● **WHAT YOU HAVE TO DO**:
Please return all lines in the listing holding the word "Policy".

========

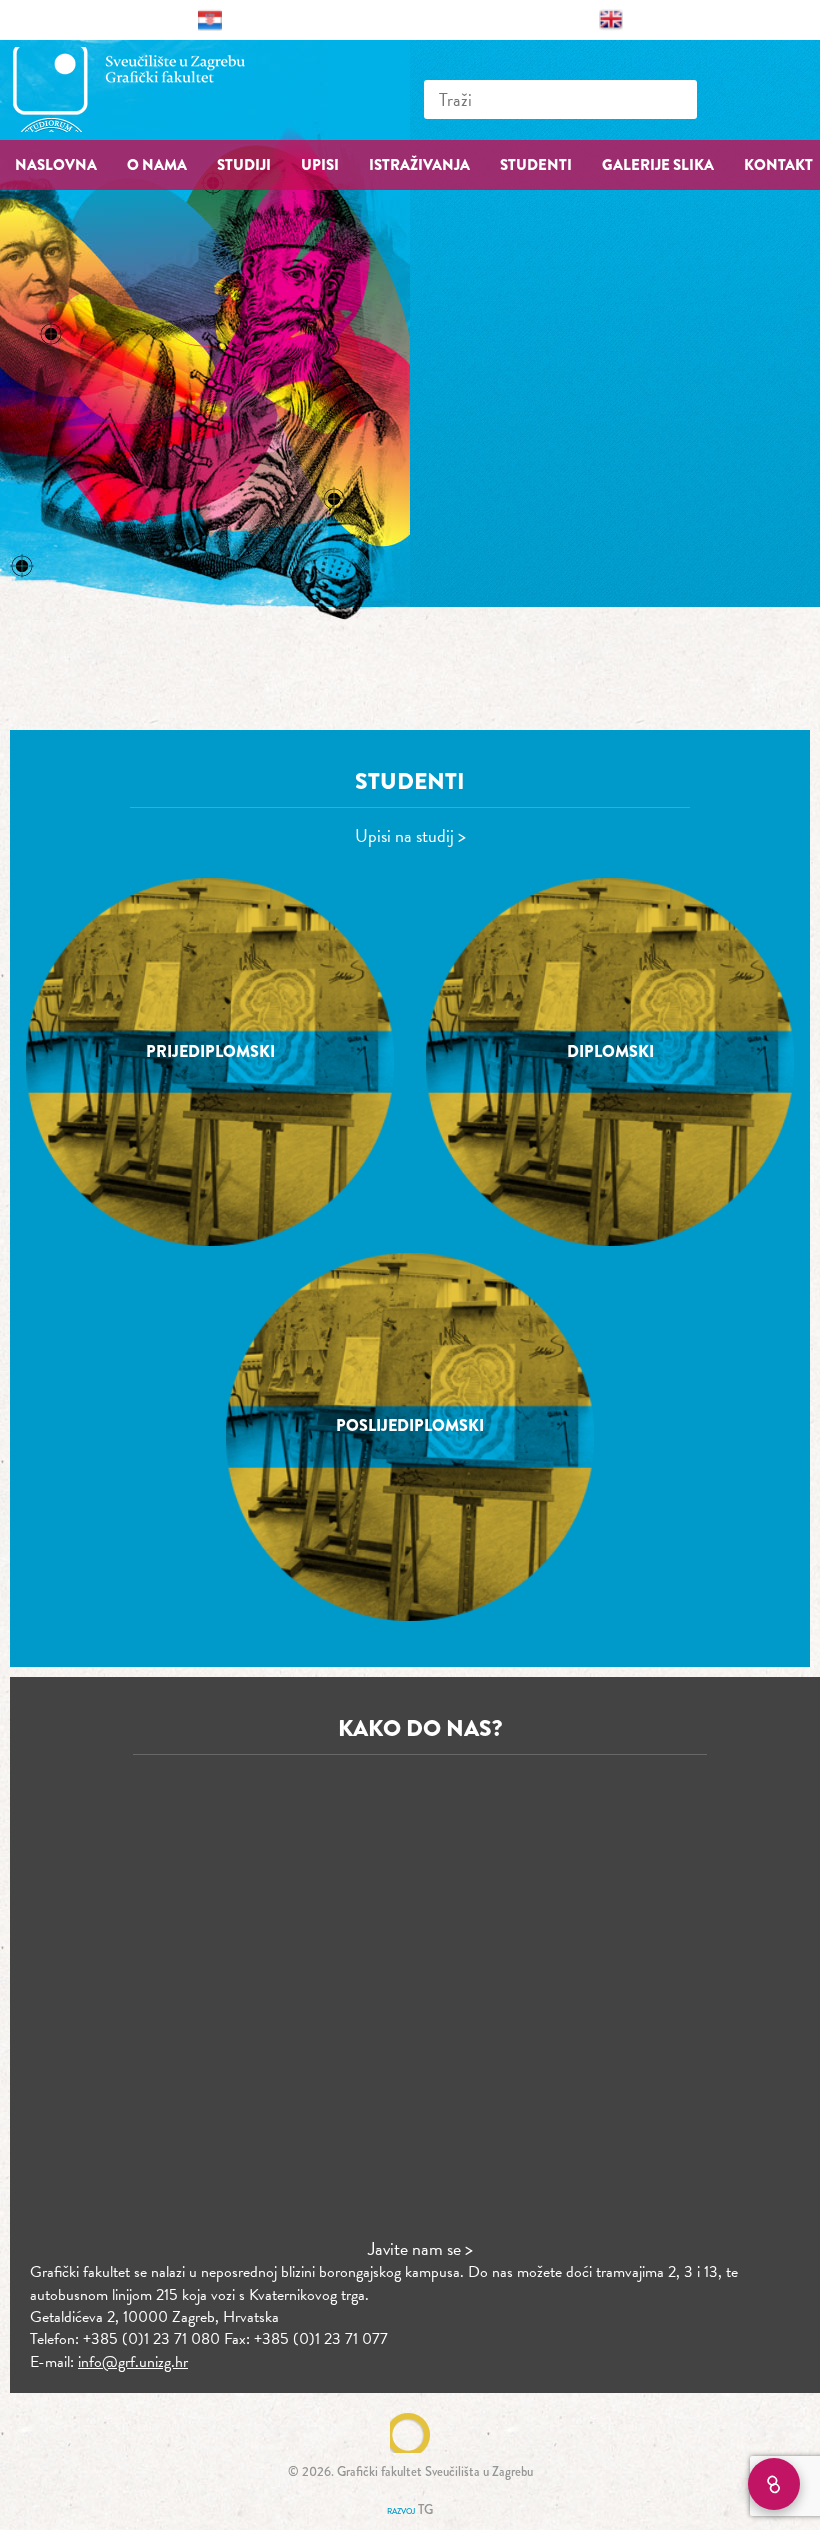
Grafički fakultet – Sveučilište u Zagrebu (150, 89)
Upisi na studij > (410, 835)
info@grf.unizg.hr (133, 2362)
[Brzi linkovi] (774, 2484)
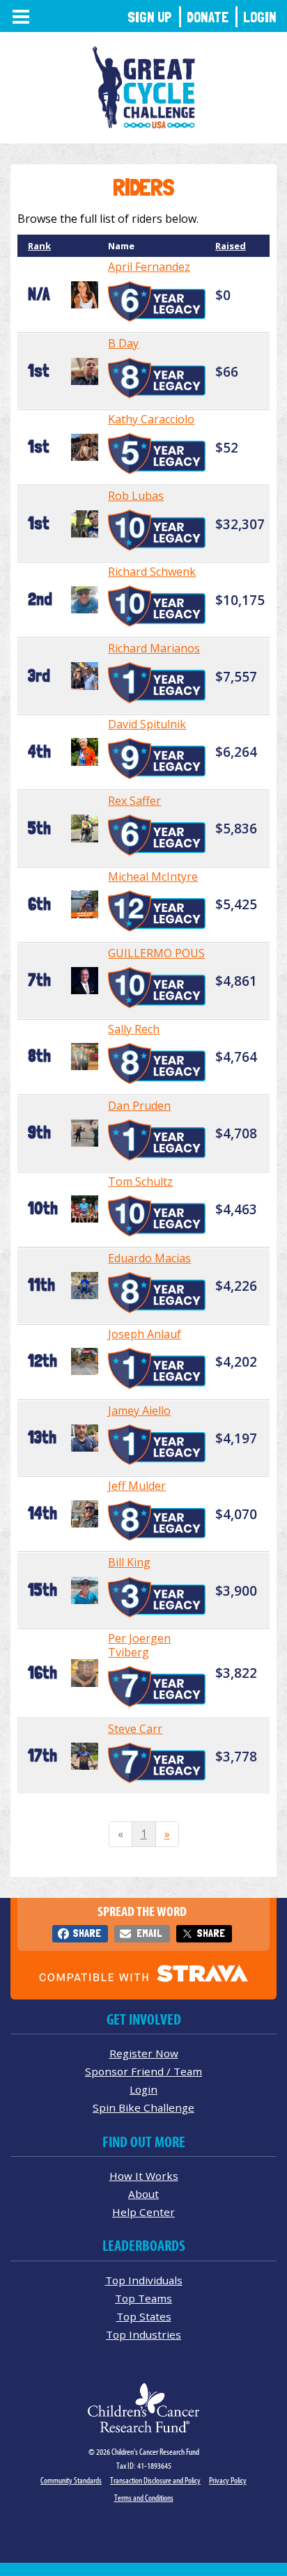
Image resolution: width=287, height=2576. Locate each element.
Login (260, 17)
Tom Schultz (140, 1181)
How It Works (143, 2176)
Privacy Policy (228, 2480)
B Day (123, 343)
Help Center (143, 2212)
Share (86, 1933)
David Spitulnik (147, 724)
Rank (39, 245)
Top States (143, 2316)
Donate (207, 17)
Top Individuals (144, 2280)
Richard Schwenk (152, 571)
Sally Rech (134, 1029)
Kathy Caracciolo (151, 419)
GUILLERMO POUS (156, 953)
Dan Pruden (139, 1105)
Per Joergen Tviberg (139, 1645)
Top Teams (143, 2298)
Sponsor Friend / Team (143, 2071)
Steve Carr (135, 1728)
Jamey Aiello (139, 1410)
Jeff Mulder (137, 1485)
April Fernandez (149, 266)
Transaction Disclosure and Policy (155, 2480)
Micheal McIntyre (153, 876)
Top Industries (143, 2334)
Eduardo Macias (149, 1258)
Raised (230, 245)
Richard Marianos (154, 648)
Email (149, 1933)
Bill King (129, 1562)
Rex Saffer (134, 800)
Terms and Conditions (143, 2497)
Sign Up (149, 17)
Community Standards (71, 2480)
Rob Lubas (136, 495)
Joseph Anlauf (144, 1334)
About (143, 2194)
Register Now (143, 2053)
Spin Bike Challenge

========

● **EXERCISE RESULT**:
Privacy Policy (228, 2480)
Transaction Disclosure and Policy (155, 2480)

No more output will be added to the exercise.